Each month I receive over 100 emails informing me that I won some online lottery, I am eligible for a donation from a recent winner of EuroMillions, I am eligible for an inheritance, or asked to help someone transferring several million dollars to another country, who belongs to a recently deceased businessman, promising me a compensation of 30-50% of the total sum of money.
In 2009-2013 I answered 1% of these emails, writing a FUNNY reply, quick, informal, fake personal info, deliberately bad grammar, being curious what they answer and to waste scammers’ time.
Funniest SCAM email replies written by me
The scam emails can be easily identified as they contains a person or company name as sender, a subject like “URGENT!“, “Dearest one“, “Your funds“. “Loan offer“, “Business proposal“, “From the desk of…” (see the image at bottom of article), often written with ALL CAPS, while the TO: field is empty or something else than your personal email, the list of emails being added in BCC: field.
Unfortunately, I have answered rude to one serious enquiry, because it looked similar with the SCAM emails.
I am sorry for any possible serious enquiry that I did not answered, but deleted them believing that is a SCAM.
See also: scambaiting fun, 2 times I acted like a potential victim, to waste scammer time and for amusement.

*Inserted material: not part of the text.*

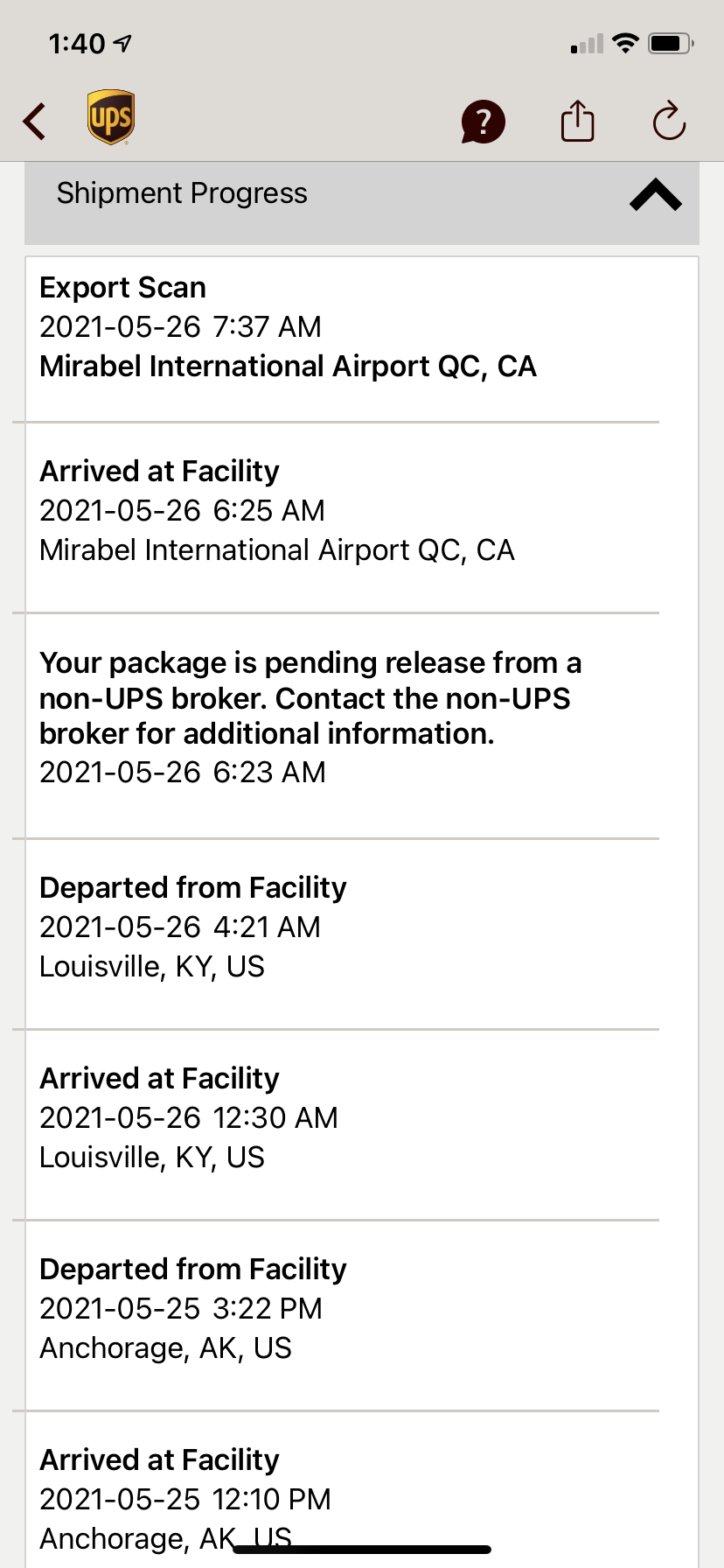Image resolution: width=724 pixels, height=1568 pixels.
Task: Select Arrived at Facility Mirabel 6:25 AM entry
Action: (x=342, y=518)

Aisha Gaddafi (May 2012), exchanging 21 emails over 17 days.
Ayesha Gaddafi II (December 2013), exchanged 44 emails over 12 days, stupid scammer owned herself by sending me an obviously-fake ID card and also admitted that there may be scams on internet but still claiming that she is real daughter of Libyan president + funny story invented by me that I robbed a bar to get money and pay her fees.
How the scamming is done
If you are not familiar with 149 Nigerian scams:
These look like a personal email, but actually is mass mail sent to large number of people, 1-to-1 conversations began only after someone replied. The scammer tells you to contact another scammer who is pretending to be employee of a bank, and to get the prize, compensation, donation, loan, etc (usually between 1 to over 20 million dollars), you are told to pay an “advance fee” of several hundred dollars, supposedly shipping cost, insurance, tax, etc. Once the victim send the money, the scammer will ask for another fee of several thousands dollars, and so on, until the victim gets tired of losing money without receiving the promised prize.
For example: scammers claim that cannot send the money overseas due to so-called banking regulations, and offer to open an account at their bank in your name, scammers ask you for a scan of your ID card or passport, plus a tax to open account. Sometimes they told you to travel to Africa and meet them in person, so they can extort money easily, or worse you get kidnaped or killed.

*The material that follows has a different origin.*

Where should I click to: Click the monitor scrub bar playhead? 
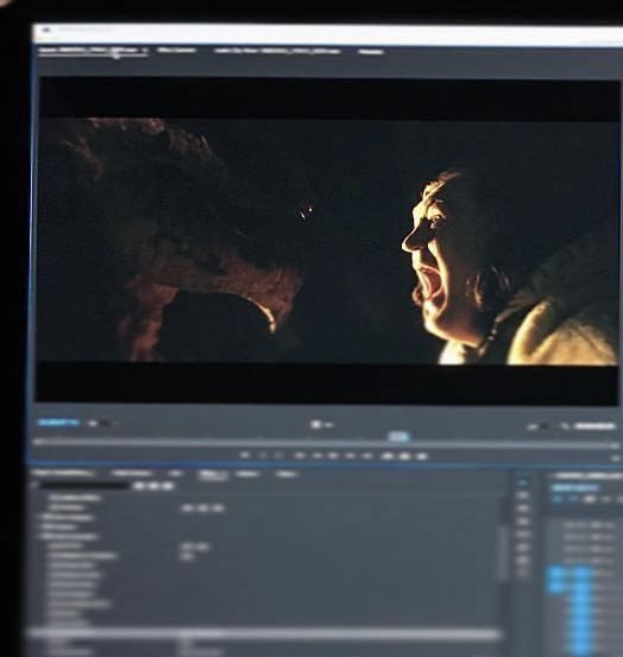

They are cybercriminals using multiple proxies to send emails, making police to lost their track, they ask you to send the fees via MoneyGram or WesternUnion ONLY, money transfer services that allow the receiver to pick the money just with ID card, MCTN and a password provided by sender, without having address recorded, so police can hardly identify them.

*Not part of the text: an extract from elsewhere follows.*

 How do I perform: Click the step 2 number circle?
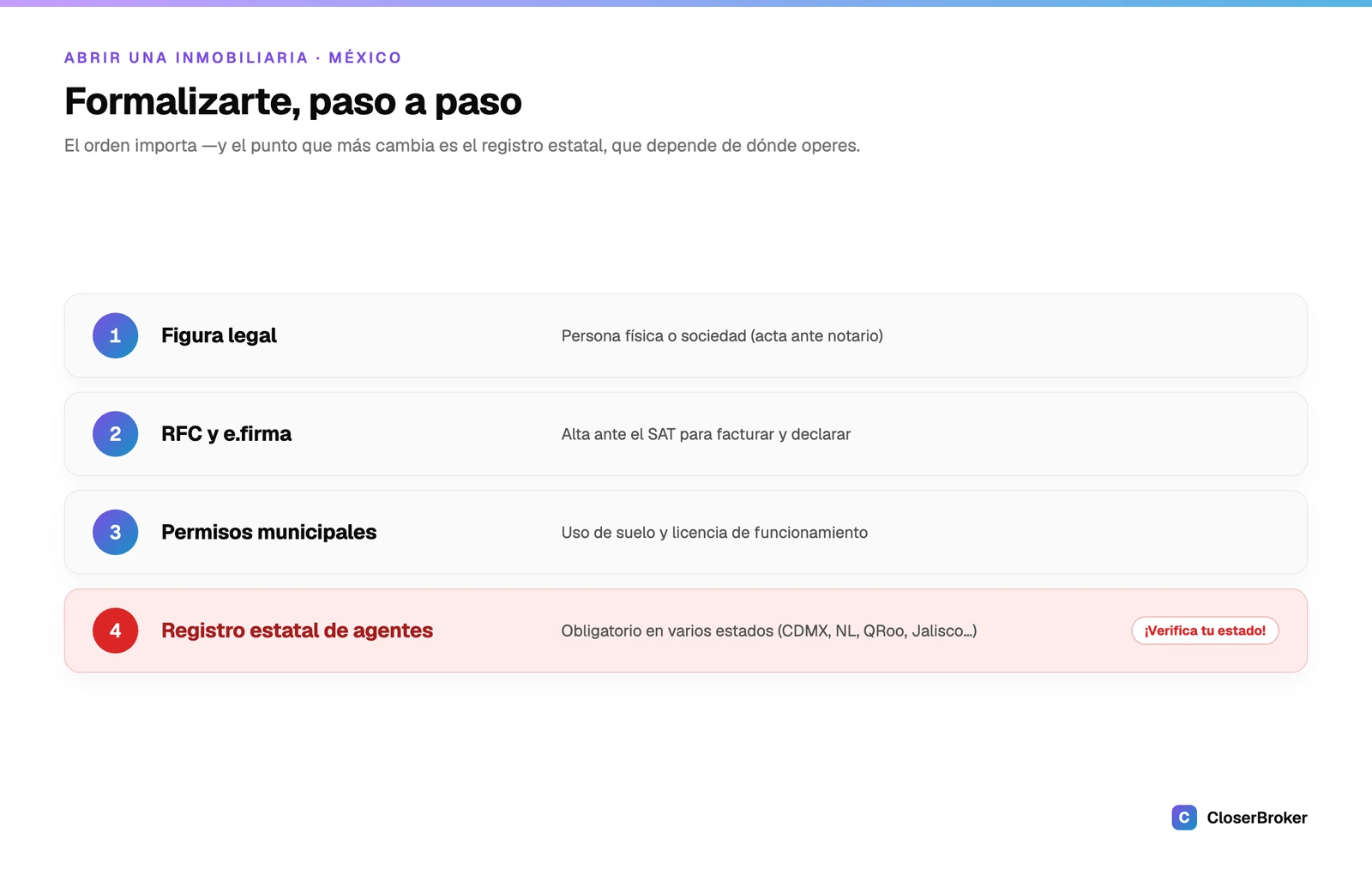pos(115,434)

If you send scans of ID card or passport to scammers, they may use your identity to pick the money sent by future victims via Western Union, and (I am not sure) open a bank account in your name and use it to commit other crimes, to put police on wrong track and innocent people may be accused by police for being involved in these crimes.
Every time when the major news websites announce that a lottery winner decided to donate a sharepart of the prize, or that a businessman has died in accident, multiple scammers pick their names. For example I have received emails from over 10 different scammers impersonating Dave and Angela Dawes winners of £101m lottery jackpot who announced that are donating a million to 20 friends.
I don’t know how many victims can make these scammers, considering the amount of scam emails that we get nowadays. Any mentally-healthy person, once he/she has “won” more than 2 email lotteries, will become suspicious at any further emails. Even if someone trust the emails, when you go MoneyGram or WesternUnion office, you are asked to who are you sending money and you may be told about possible scam and stopped from sending money.